X_train['age'] = X_train['age'].fillna(median_val)
X_test['age'] = X_test['age'].fillna(median_val)

#### ✅ Task for students: add missing indicator for fare variable

In [3]:
# add your code here


#### ✅ Task for students: replace NaN by median you extracted from the training data

In [4]:
# add your code here


In [None]:
# check if the missing values were correctly replaced
X_train[['age', 'fare']].isnull().sum()

#### ✅ Task for students: Replace Missing data in categorical variables with the string **Missing**

In [None]:
# add your code here


check is there are any missing data in any of the variables in both test and train

In [None]:
X_train.isnull().sum()

In [None]:
X_test.isnull().sum()

#### ✅ Task for students: Remove rare labels in categorical variables
- print the different value counts for each of the categories in the cabin variable, what do you notice
- use the df[column].value_counts(normalize=True) to find the percentage of each category for each variable
- remove labels present in less than 5 % of the passengers

In [None]:
# add your code here


In [None]:
# print the cardinality of categorical variables
X_train.nunique()

In [None]:
# print the cardinality of categorical variables
X_test[vars_cat].nunique()

####  ✅ Task for students: Perform one hot encoding of categorical variables into k-1 binary variables

- k-1, means that if the variable contains 9 different categories, we create 8 different binary variables
- use OneHotEncoder from sklearn.
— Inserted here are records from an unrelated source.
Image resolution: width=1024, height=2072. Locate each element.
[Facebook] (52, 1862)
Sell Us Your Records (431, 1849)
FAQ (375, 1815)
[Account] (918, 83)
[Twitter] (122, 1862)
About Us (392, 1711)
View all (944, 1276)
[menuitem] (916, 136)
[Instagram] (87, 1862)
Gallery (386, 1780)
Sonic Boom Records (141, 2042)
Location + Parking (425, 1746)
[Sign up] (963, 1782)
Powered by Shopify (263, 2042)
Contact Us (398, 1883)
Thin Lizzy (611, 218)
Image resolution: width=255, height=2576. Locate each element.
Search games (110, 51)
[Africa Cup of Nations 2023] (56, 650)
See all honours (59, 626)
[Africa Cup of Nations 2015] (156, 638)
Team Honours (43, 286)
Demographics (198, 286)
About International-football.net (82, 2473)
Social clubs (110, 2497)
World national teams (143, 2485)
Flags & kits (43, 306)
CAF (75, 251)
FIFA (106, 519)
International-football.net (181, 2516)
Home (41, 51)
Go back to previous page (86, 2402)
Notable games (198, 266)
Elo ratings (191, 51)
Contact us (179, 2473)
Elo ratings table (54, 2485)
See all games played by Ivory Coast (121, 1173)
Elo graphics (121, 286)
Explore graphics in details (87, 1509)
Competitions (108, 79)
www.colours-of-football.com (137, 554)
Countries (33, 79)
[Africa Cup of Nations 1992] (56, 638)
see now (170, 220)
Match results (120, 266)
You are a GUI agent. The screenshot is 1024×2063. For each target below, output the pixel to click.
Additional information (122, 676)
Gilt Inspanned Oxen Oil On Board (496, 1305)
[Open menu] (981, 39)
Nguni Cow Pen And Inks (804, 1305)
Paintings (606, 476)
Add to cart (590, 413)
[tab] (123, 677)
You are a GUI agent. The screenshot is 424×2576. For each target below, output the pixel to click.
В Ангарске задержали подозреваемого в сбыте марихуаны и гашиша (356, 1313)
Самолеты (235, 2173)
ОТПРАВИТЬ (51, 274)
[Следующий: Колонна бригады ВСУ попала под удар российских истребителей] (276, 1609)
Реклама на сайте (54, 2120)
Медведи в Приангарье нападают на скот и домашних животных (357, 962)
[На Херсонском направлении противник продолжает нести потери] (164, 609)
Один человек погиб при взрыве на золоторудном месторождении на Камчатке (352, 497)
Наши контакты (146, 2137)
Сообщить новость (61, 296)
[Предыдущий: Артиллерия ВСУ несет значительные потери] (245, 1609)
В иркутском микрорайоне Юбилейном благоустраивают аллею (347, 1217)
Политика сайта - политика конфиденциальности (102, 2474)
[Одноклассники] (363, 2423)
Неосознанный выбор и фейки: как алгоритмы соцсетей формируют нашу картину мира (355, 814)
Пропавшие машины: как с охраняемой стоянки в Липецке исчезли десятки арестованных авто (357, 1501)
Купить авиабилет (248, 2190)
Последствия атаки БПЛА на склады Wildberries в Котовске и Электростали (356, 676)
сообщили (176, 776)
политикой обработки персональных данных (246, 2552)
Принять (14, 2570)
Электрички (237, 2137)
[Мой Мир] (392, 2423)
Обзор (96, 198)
The encoder will output a numpy array. You should use encoder.get_feature_names_out() to recreate a new dataframe
- remember to fit the encoder to the training data and to use it on the test data
- Remember to drop the original categorical variable (the one with the strings) after the encoding

In [None]:
from sklearn.preprocessing import OneHotEncoder
# add your code here


In [None]:
# make sure both dataframes have the same columns with the same order (important for scaling)
X_train.columns==X_test.columns

#### ✅ Task for students: Scale the variables
-  Use the standard scaler from Scikit-learn
-  make sure that you have the same order of variables in both train and test data
-  dont forget to use the same scaling parameters from the train data for the test data

In [None]:
# feature scaling
from sklearn.preprocessing import StandardScaler
# add your code here


#### ✅ Task for students: Train a Logistic Regression model from sklearn

- use sklearn to build a LogisticRegression model
- Set the regularization parameter to 0.0005
- Set the seed to 0 for reproducibility
- remember to train the model by using model.fit after you initialize it

In [None]:
# import the model
from sklearn.linear_model import LogisticRegression
# add your code here


### Make predictions and evaluate model performance
Determine:
- accuracy
- roc-auc
on both training and test data. Try different options (weighted vs. micro vs. macro) and try to understand the differences

**Important, remember that to determine the accuracy, you need the outcome 0, 1, referring to survived or not. But to determine the roc-auc you need the probability of survival.**

In [None]:
# to evaluate the models 
from sklearn.metrics import accuracy_score, roc_auc_score, f1_score


# make predictions for train set
class_ = model.predict(X_train)
pred = model.predict_proba(X_train)[:,1]

# determine mse and rmse
print('train roc-auc: {}'.format(roc_auc_score(y_train, pred)))
print('train accuracy: {}'.format(accuracy_score(y_train, class_)))

print()

#### ✅ Task for students: make predictions for test set and print accuracy and roc-auc


In [5]:
# add your code here


### That's it! Well done